Wednesday, March 28, 2007

They Told Me, Don't Go Walkin' Slow

Here's me when I was five. Almost all of the red was out of my hair by then.

I know I'm not supposed to, but I can't help it. I always jump on the little cord at the gas station on my way home from school. It dings and a guy who works there comes out and sees it's me and yells. This is only fun in the morning when I'm with my brother, but I still do it by myself, anyway. Since I'm in kindergarten, I get out of school eary and have to walk home alone. I jump hard to make sure it dings, and then I run even harder to get away from the man who swears and calls me a brat.

I have to walk through the city on my way home from school, and I get scared and run a lot of the way. One day, someone had torn apart a porno magazine and spread the pages all over the playground. Some boys I knew thought it was funny to chase us girls with the papers full of naked ladies and I ran for three or four blocks, before I got tired and saw that the boys had stopped chasing me.

Another time, everybody said that there was a guy who was throwing bowling balls out his car window, so all the kids left school right away for a week, until my sister said she didn't think it was true. How could you throw a bowling ball at a kid?

Sometimes it's okay to walk home alone - like when they change the billboard by the gas station while we're at school and I get to be the first of all us kids to see it. My brother will come home to tell me it's different, and I will get to say, "I know.

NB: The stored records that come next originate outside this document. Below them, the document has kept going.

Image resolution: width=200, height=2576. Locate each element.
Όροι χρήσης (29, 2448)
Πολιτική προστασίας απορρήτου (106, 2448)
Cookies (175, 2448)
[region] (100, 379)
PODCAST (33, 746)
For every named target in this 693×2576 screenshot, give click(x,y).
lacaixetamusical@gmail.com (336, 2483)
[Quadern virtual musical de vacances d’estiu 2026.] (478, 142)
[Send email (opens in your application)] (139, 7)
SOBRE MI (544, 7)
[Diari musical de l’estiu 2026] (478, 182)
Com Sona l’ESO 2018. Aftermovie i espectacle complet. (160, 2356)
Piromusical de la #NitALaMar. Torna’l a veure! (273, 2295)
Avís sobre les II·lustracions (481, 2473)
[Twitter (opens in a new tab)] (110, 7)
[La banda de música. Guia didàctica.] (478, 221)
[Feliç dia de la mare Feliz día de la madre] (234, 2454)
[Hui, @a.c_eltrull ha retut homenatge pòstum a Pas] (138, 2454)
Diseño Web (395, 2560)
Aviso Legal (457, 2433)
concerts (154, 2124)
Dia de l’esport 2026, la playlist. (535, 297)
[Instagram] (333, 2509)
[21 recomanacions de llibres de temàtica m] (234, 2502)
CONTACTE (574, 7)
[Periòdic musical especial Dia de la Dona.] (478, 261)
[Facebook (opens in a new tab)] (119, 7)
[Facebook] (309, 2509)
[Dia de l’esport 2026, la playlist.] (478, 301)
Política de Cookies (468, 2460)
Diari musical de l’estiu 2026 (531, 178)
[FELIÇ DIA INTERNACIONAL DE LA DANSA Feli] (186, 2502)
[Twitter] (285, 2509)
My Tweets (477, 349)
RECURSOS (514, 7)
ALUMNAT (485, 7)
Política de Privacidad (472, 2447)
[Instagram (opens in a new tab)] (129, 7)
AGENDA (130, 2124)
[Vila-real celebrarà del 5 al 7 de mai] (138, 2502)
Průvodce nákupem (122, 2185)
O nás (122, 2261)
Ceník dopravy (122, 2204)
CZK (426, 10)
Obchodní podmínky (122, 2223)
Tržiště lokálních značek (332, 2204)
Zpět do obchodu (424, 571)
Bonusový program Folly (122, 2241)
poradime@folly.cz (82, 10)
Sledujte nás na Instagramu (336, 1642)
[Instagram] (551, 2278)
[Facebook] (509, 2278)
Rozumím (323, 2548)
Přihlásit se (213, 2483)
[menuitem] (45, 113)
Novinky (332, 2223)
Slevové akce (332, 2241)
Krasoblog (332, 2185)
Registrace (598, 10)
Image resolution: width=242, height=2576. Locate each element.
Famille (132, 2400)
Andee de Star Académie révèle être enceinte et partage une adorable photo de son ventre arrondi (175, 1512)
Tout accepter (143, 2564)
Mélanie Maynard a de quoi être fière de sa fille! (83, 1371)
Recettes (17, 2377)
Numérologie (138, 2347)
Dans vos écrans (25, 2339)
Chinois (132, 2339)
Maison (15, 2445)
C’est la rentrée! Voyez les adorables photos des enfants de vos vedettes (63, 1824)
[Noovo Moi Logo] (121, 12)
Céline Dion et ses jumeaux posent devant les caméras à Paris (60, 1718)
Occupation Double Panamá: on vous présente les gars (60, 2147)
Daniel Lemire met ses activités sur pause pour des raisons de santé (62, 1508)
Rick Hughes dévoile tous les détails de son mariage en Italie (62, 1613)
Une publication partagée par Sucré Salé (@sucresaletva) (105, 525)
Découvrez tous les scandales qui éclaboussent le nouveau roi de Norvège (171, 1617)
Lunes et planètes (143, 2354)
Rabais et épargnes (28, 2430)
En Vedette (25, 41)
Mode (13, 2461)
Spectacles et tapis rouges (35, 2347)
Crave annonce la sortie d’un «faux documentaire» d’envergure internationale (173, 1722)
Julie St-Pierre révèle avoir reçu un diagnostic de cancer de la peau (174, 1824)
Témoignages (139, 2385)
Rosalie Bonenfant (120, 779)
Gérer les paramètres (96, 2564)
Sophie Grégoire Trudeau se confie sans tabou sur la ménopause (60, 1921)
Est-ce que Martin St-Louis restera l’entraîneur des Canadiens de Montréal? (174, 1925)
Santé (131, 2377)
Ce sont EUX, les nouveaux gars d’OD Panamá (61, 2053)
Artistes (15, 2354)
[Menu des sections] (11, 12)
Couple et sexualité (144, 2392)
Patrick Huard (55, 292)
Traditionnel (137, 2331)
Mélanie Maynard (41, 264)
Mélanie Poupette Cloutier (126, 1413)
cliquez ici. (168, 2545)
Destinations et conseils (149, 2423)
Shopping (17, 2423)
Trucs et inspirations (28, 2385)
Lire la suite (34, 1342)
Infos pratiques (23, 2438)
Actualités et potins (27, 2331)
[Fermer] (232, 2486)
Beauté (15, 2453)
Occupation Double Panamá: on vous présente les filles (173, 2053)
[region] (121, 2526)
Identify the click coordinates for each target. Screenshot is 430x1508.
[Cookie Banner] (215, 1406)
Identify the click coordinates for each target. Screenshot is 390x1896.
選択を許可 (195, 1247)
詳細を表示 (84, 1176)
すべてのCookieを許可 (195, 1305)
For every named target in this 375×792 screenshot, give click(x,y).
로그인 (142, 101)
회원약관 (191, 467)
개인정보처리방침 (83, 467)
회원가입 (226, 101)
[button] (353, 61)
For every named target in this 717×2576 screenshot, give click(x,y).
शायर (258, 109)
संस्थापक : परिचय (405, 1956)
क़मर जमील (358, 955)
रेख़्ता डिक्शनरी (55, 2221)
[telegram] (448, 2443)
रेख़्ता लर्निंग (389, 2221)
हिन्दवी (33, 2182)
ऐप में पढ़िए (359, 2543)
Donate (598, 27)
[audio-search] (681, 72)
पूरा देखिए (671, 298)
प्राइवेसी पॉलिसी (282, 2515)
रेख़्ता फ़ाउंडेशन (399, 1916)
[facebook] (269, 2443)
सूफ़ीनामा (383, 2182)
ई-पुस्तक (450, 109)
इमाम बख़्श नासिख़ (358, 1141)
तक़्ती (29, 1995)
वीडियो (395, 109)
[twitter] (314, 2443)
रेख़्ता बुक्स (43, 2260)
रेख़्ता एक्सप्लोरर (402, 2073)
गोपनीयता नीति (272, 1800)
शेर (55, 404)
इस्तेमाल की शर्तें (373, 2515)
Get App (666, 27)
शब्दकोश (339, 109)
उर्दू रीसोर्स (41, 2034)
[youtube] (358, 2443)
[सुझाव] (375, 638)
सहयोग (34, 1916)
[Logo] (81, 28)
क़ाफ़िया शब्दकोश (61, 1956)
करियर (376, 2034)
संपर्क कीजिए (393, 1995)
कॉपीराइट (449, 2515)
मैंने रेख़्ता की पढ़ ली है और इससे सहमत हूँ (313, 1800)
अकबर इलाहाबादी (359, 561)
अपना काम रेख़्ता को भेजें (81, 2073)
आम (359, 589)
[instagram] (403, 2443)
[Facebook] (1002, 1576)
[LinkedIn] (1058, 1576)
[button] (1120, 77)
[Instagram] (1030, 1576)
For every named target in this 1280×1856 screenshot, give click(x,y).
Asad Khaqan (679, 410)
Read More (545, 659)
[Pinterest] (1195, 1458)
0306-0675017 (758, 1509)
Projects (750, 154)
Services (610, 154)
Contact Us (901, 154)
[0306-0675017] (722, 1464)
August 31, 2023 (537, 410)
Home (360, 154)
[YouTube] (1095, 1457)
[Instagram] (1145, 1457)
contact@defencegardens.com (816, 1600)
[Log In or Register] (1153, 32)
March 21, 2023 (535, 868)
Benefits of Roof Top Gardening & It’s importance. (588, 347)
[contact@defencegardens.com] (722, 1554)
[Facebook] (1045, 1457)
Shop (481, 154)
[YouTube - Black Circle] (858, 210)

I already saw it."

By the end of kindergarten, a girl named Karen moves to my school and she walks part of the way home with me. We jump on the gas station cord together and it's even more fun than with my brother, because she doesn't call me names when I can't keep up with her. Soon, I will be in first grade and I will walk - just walk home with my brother and my new friend Karen.

6 comments:

Rachel said...

I had to walk about half a mile to school. My brother would walk with me in the morning too but then my mom would pick me up because I would have had to cross busy streets to get home and she didn't like that.
We didn't get to stomp on the cord at a gas station. There wasn't one on the way :( but if we wore our roller skates we had a nicely paved road to skate on 80% of the way there.
I love the outfit in your photo. I had a dress that felt like crepe paper with a HUGE orange bow at the top with enormous pink and white flowers on an orange background for the dress fabric.

Margaret said...

what a cute little picture! so funny that you were already churlishly annoying the gas station attendant and running at 5

fringes said...

This is one of my favorite blogs, and I'm not ashamed to admit it.

My name is Fringes

(hi, fringes!)

and I'm a churlitaholic.

(nods of agreement and encouragement)

Anonymous said...

Your recall for details of your childhood shames me. :)

If someone were to ask me what I did when I was 5 I would have to reply, "Stuff." (The all-purpose Male answer) :)

Anonymous said...

Great post...
I did that when I was a kid walking home from school too. I only had to walk about a half mile, but back in those days it seemed like a cross country hike. Of course I got in trouble because the gas station guy lived on our street and ratted me out to my folks. Busted!

Churlita said...

Rachel,

I'm sure my mom would rather I didn't walk through downtown Phoenix by myself either, but she didn't have a lot of options back then. I would have loved to roller skate to school. That sounds so cool.

Margaret,

I think it's more pathetic, than funny, but I'll take funny. Yes, I will.

FRinges,

Thanks. That means so much to me coming from you, since you are one of my favorite blogs too.

Bice,

I think I put events from a few years, to make one for the sake of a story, but I do have a habit of remembering bizarre things.

Evil-E,

What a drag. Luckily we didn't know the gas station guy from Adam.